Segment Start: Source material

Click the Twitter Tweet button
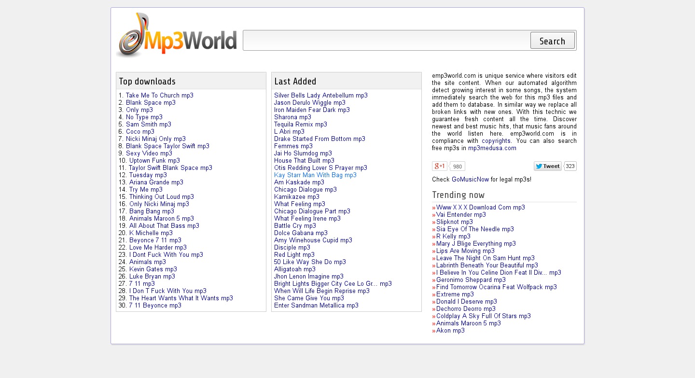Image resolution: width=695 pixels, height=378 pixels. tap(547, 166)
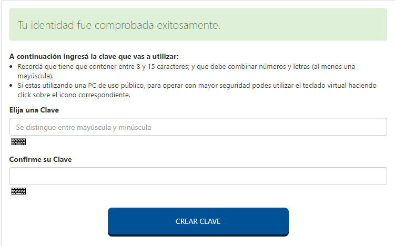Open virtual keyboard for Elija una Clave
This screenshot has width=395, height=246.
click(18, 142)
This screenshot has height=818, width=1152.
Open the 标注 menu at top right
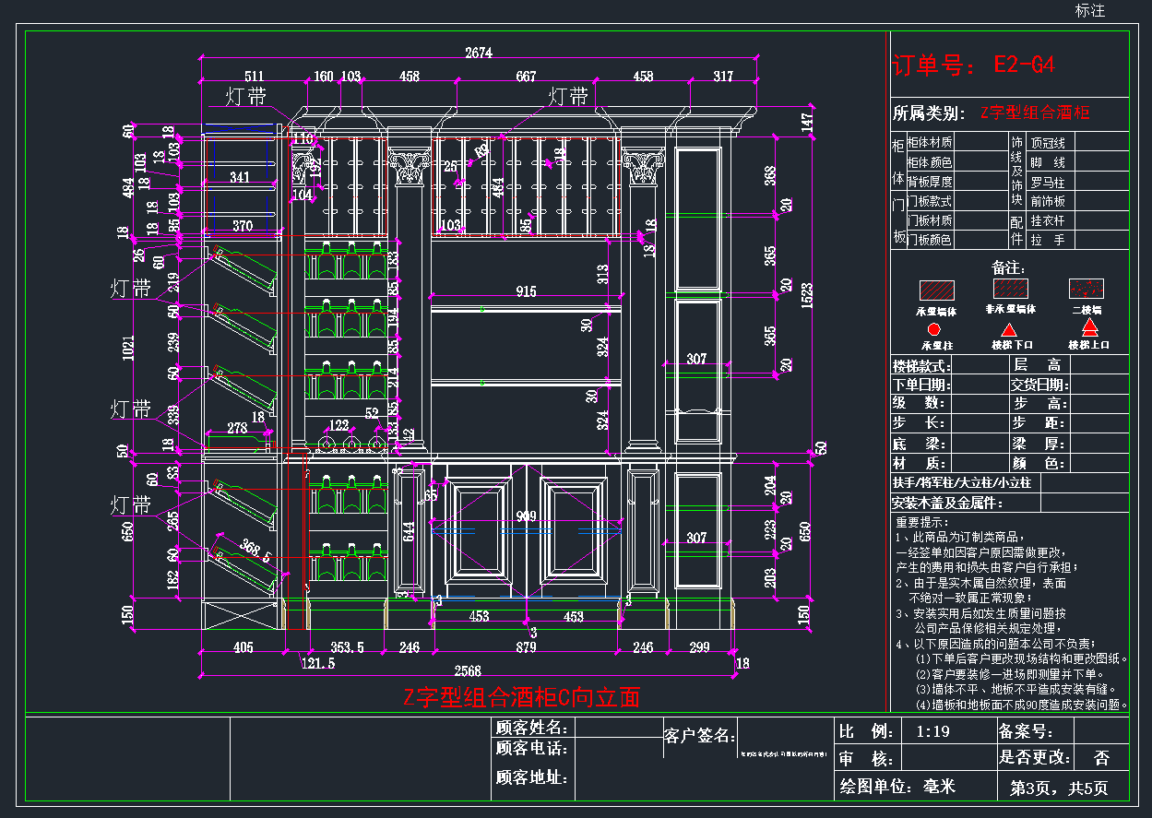[1089, 10]
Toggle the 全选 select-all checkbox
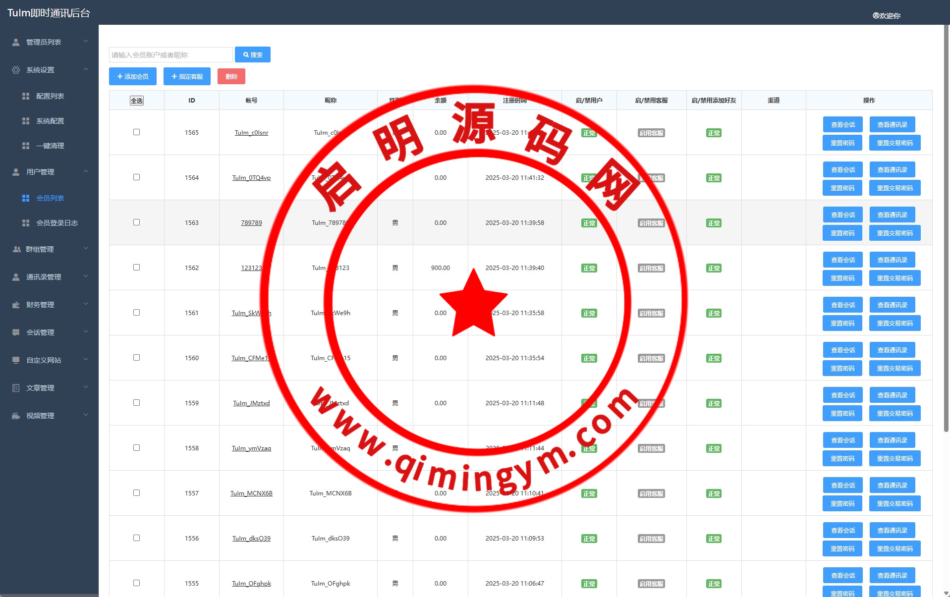Screen dimensions: 950x597 click(136, 101)
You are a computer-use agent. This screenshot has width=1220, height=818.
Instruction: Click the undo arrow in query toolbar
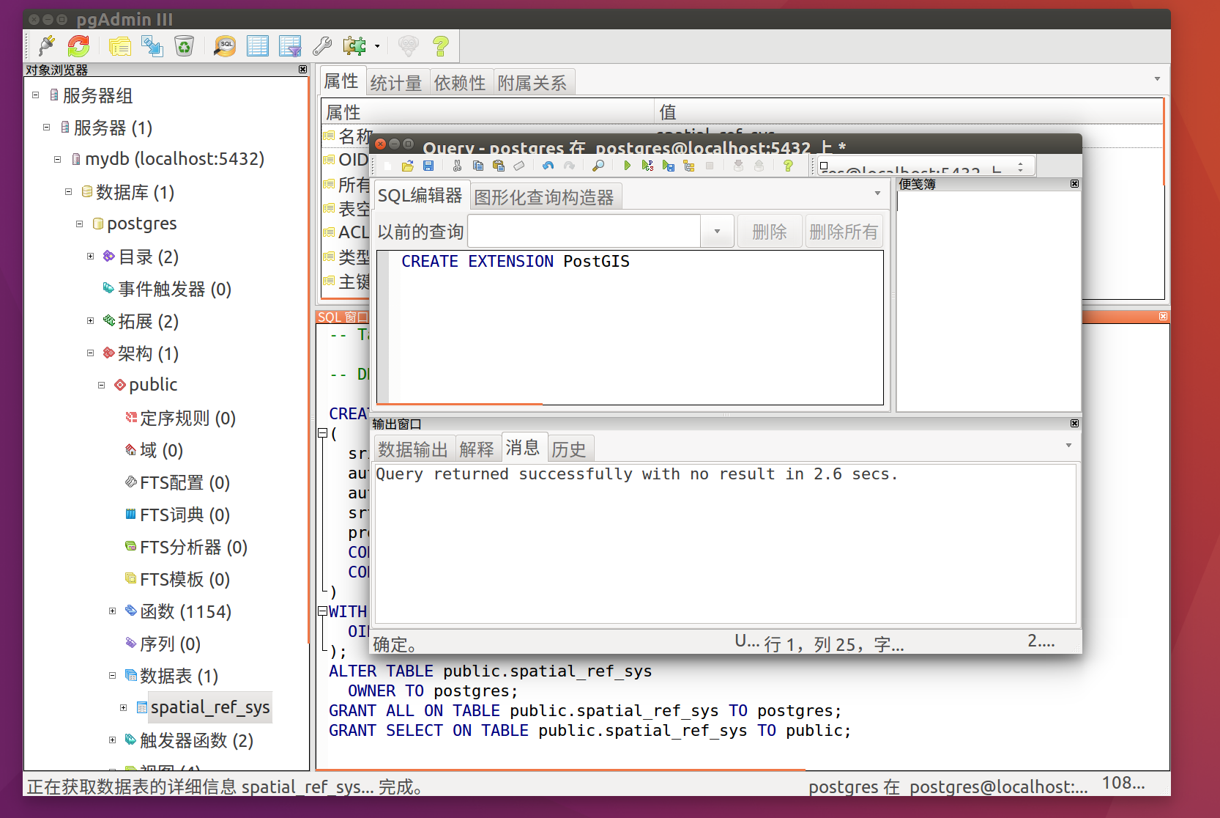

Segment End: Source material

§ **Task instructions**
Restate the records word for word, omitting images.

§ **Solved problem**
Click the Twitter Tweet button
Image resolution: width=695 pixels, height=378 pixels. tap(547, 166)
Open virtual keyboard for Elija una Clave
This screenshot has width=395, height=246.
click(18, 142)
This screenshot has height=818, width=1152.
Open the 标注 menu at top right
[1089, 10]
Toggle the 全选 select-all checkbox
Screen dimensions: 950x597 click(136, 101)
You are a computer-use agent. This screenshot has width=1220, height=818.
Instruction: Click the undo arrow in query toolbar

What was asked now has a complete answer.